From the listing below, retype exactly the line holding "Given: Open the previous", the line holding "You are a computer-use agent. Image resolution: width=624", and the lines between them; skip everything else.

Data for processing:

=-=-=

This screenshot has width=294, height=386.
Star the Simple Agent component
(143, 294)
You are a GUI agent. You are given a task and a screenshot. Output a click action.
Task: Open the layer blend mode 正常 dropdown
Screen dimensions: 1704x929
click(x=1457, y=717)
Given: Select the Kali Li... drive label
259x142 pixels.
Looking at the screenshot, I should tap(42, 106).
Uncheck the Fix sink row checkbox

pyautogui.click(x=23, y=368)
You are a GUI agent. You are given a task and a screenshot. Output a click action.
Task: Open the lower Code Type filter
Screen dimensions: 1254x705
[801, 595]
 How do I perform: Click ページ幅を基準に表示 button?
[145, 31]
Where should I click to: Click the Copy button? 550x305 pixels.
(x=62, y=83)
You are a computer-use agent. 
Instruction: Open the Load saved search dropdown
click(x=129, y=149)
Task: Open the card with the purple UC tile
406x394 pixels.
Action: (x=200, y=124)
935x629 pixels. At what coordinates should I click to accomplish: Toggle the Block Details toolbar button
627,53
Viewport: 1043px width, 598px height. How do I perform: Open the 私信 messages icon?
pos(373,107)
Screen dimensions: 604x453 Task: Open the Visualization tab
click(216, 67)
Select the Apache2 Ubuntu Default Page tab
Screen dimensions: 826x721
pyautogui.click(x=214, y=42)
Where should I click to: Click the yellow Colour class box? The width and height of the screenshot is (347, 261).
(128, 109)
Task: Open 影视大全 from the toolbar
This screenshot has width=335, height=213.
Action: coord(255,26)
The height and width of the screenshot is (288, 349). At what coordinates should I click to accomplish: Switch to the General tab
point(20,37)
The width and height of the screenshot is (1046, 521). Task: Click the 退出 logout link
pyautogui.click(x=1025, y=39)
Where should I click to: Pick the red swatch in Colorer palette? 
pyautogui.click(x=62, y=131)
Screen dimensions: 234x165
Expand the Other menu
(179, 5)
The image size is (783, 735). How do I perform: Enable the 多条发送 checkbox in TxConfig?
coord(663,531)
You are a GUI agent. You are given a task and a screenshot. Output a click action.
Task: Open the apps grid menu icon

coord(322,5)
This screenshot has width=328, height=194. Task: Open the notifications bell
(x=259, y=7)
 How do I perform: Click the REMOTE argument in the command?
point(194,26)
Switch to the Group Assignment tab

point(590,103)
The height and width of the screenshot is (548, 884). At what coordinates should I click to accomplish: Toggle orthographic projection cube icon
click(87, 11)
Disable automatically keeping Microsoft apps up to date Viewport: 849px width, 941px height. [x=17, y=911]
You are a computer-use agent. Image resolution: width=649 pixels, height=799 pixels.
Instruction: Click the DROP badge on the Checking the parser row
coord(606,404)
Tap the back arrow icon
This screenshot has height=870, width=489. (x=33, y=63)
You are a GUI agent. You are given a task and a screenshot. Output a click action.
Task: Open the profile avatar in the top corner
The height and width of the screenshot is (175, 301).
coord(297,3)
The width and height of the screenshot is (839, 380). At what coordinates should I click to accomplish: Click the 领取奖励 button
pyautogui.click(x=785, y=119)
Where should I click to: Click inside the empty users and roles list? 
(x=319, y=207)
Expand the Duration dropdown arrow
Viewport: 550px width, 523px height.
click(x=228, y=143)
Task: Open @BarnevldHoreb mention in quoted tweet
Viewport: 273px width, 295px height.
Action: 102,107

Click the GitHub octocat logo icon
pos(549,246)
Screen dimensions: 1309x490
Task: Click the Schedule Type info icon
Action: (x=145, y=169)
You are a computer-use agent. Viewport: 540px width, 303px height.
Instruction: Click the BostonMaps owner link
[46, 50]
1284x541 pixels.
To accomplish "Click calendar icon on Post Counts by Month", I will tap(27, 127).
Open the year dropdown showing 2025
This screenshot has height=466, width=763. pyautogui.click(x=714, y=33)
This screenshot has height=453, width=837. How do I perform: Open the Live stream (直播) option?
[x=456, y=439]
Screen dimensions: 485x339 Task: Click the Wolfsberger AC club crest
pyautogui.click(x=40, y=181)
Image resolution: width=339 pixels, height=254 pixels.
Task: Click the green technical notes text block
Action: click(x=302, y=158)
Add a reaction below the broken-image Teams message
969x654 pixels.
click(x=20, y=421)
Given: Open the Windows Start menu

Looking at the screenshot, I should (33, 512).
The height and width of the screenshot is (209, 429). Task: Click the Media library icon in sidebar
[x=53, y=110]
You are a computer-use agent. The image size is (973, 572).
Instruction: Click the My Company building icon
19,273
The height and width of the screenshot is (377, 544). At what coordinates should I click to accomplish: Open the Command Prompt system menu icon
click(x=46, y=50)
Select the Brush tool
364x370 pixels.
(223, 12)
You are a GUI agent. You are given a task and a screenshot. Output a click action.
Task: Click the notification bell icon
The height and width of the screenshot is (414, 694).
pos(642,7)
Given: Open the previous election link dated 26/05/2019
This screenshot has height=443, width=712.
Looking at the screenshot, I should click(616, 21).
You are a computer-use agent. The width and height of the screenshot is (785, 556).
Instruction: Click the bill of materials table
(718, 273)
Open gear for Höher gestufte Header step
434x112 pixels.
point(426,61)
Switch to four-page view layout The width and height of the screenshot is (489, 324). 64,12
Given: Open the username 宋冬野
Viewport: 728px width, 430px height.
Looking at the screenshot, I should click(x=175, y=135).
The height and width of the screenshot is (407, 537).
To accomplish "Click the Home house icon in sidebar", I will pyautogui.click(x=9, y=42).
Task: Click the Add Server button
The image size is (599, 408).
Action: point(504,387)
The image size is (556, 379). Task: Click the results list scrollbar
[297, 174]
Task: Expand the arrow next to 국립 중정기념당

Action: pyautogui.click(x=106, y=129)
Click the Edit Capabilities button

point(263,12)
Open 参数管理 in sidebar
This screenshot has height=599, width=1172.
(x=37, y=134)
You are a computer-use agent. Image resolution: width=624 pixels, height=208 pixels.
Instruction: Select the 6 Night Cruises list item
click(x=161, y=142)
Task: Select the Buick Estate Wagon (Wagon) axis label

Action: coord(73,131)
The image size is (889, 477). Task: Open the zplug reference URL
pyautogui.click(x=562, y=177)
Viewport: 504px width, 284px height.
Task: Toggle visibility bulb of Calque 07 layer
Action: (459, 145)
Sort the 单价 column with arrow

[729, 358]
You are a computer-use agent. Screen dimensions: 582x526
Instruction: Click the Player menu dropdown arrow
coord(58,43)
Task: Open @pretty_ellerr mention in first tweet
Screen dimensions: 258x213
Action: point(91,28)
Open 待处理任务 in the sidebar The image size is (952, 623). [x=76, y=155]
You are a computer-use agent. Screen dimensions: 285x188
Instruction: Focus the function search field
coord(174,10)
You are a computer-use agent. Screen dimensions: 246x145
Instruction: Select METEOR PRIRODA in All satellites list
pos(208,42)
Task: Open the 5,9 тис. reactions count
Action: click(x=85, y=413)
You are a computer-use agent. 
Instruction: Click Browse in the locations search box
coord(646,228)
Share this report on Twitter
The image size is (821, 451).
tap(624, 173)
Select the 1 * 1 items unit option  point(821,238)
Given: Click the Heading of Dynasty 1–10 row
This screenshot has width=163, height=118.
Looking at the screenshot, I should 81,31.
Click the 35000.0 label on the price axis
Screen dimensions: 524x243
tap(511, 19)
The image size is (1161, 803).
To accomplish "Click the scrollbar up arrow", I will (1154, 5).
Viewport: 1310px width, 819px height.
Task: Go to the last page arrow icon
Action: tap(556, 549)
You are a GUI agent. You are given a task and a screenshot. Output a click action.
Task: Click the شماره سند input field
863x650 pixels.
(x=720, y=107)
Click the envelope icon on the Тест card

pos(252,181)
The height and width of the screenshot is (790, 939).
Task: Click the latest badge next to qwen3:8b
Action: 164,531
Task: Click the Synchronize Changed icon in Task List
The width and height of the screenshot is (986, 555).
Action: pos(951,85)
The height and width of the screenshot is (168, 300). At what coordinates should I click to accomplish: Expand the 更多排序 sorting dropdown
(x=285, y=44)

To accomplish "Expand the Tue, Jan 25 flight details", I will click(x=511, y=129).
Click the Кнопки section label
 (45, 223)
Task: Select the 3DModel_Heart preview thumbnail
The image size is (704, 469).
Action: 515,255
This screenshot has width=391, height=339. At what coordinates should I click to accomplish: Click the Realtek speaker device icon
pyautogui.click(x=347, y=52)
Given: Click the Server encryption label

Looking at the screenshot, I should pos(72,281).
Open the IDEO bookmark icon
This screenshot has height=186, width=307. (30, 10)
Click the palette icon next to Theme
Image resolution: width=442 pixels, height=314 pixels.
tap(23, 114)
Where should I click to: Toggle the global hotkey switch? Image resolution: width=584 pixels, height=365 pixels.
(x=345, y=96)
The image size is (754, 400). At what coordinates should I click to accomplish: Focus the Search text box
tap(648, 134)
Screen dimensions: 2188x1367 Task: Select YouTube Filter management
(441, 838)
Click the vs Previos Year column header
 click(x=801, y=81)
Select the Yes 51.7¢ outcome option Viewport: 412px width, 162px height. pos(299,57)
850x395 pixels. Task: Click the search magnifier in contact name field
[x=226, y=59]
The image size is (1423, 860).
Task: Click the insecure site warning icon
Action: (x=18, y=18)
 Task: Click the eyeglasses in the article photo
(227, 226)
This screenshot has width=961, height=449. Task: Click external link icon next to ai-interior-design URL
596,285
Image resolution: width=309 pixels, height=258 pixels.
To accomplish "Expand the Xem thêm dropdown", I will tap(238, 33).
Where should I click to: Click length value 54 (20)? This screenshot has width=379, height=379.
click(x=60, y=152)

=-=-=

Response to the exercise:
Given: Open the previous election link dated 26/05/2019
This screenshot has height=443, width=712.
Looking at the screenshot, I should click(616, 21).
You are a computer-use agent. The width and height of the screenshot is (785, 556).
Instruction: Click the bill of materials table
(718, 273)
Open gear for Höher gestufte Header step
434x112 pixels.
point(426,61)
Switch to four-page view layout The width and height of the screenshot is (489, 324). 64,12
Given: Open the username 宋冬野
Viewport: 728px width, 430px height.
Looking at the screenshot, I should click(x=175, y=135).
The height and width of the screenshot is (407, 537).
To accomplish "Click the Home house icon in sidebar", I will pyautogui.click(x=9, y=42).
Task: Click the Add Server button
The image size is (599, 408).
Action: point(504,387)
The image size is (556, 379). Task: Click the results list scrollbar
[297, 174]
Task: Expand the arrow next to 국립 중정기념당

Action: pyautogui.click(x=106, y=129)
Click the Edit Capabilities button

point(263,12)
Open 参数管理 in sidebar
This screenshot has height=599, width=1172.
(x=37, y=134)
You are a computer-use agent. Image resolution: width=624 pixels, height=208 pixels.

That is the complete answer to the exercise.